みなさん、こんにちは。やっこです。
前回から『「オバサン」はなぜ嫌われるか(田中ひかる)』を読んで感じたことを
まとめています。
「女性の価値は<生殖のリミット>で判断される」ことを記した性別と年齢の差別が
テーマのこの本ですが、前回は、<生殖のリミット>について考えてみました。
今回は、<生殖のリミット>により女性は若いほうがいいという価値観が生まれたことが、女性の社会進出の妨げになっていることについて考えてみたいと思います。
若くないと価値はない?
女性は若くなければ働く価値がないとされ「男女別定年制」が過去にはありました。
女性は能力ではなく、若さと見た目で採用し、結婚、出産、更年期により、労働力が低下すると解雇されるのもそんなに古い過去ではありません。
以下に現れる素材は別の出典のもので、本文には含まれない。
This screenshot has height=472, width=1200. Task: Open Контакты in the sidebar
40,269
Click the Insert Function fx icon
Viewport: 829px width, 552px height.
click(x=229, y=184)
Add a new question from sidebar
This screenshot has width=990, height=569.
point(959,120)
父親が絶対的権威である「家父長制」の歴史があり、男性が仕事、女性は家庭が当たり前で、女性が高度な教育を受けることは困難であったにも関わらず、いざ外で働いてくださいと放り出されたら、若くない、能力がないと言われてしまう。
なんとも理不尽な歴史です。
私も過去にこんなことがありました。
28歳でアパレル業界に転職を希望していたときです。
何十社と応募をしても面接まで行き着くのは1%未満でした。
そんな中、やっと面接までこぎつけたと思ったら、
「あなたの年齢だとうちでは一番年上になっちゃうんだよね・・・うちには産休制度もないし」と面接官の一言。
唖然としました。
年齢なんて事前に分かっていたよね?履歴書見た?面接する気がないなら呼ばないで!と心のなかで叫びました。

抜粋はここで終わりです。